Please turn the lines, from the line with "At what coordinates" through the last line, into a Markdown table with the columns No. and Text, skipping any blank lines. Leave the pictures out of the answer.

* [GIVEN RECORDS]:
* START *
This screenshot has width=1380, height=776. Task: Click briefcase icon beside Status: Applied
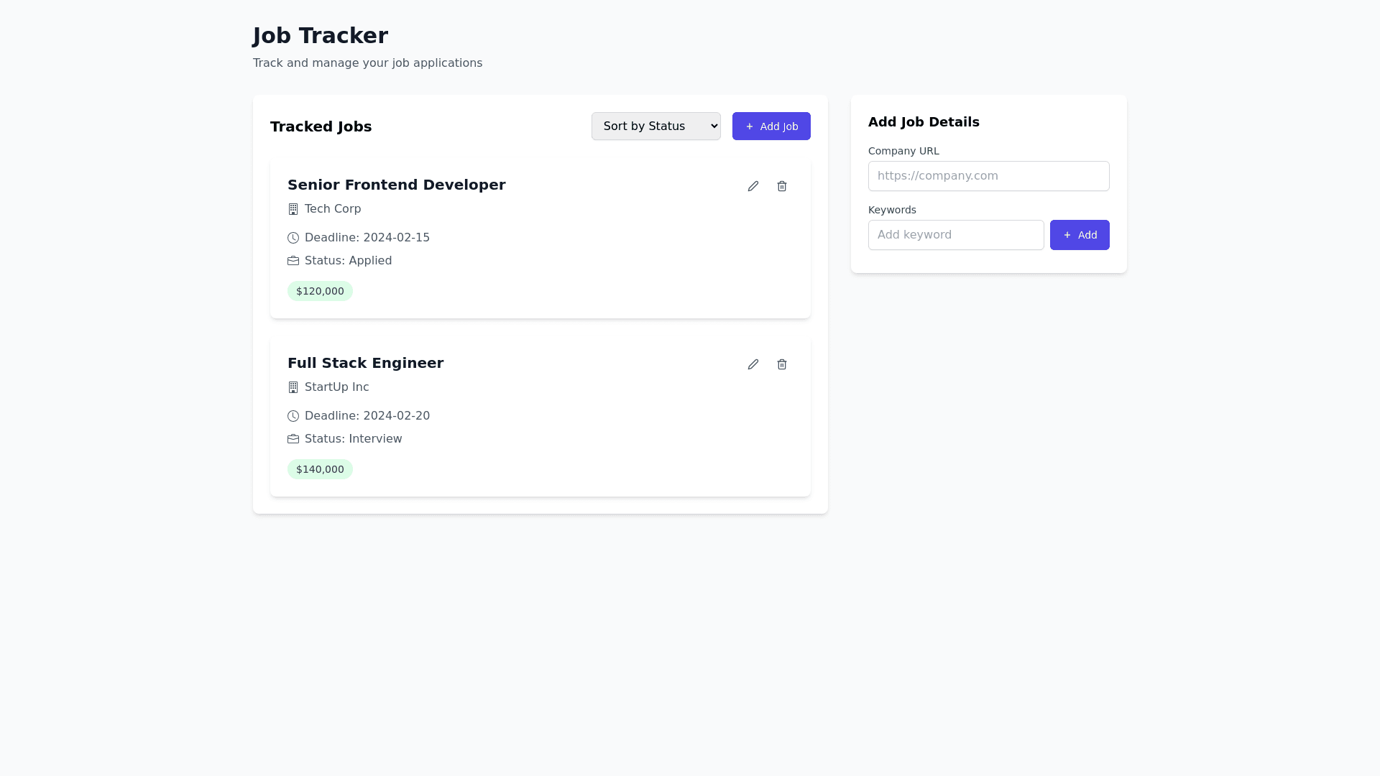293,261
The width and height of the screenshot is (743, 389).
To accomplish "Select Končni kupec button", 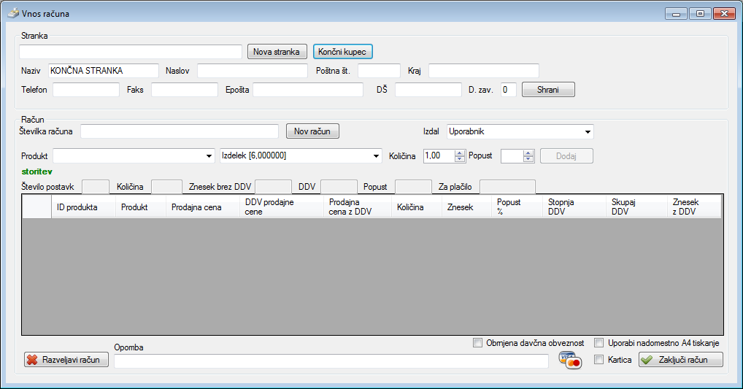I will coord(343,52).
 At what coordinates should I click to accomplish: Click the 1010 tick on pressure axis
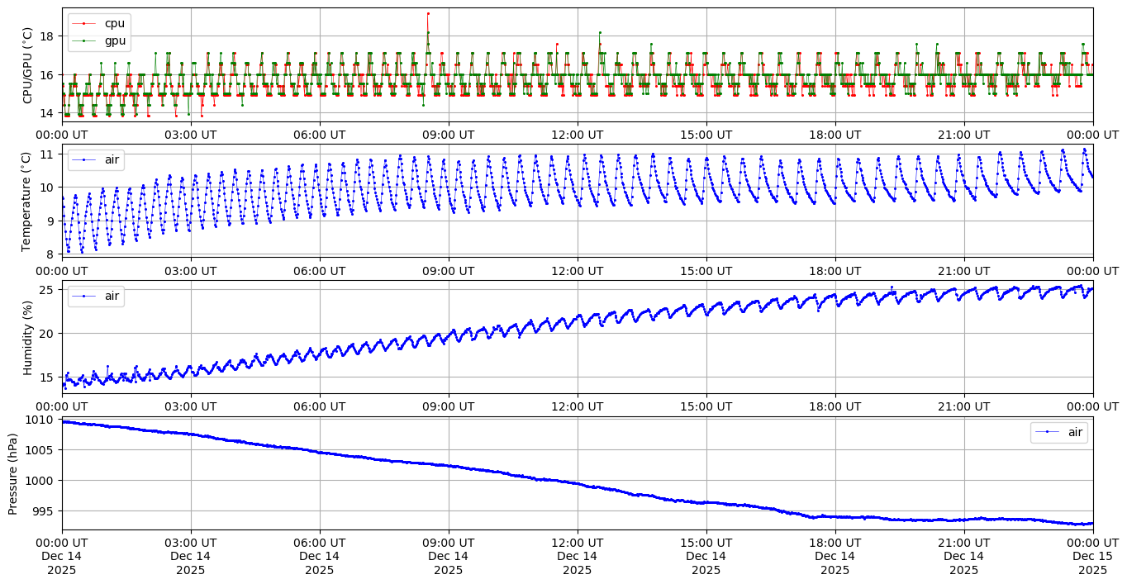coord(40,420)
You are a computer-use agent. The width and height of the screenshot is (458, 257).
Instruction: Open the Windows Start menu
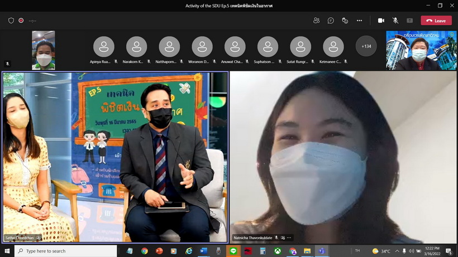7,251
* END *
* [WRITTEN SOLUTION]:
| No. | Text |
|---|---|
| 1 |  At what coordinates should I click to accomplish: Click the 1010 tick on pressure axis |
| 2 | coord(40,420) |
| 3 | You are a computer-use agent. The width and height of the screenshot is (458, 257). |
| 4 | Instruction: Open the Windows Start menu |
| 5 | 7,251 |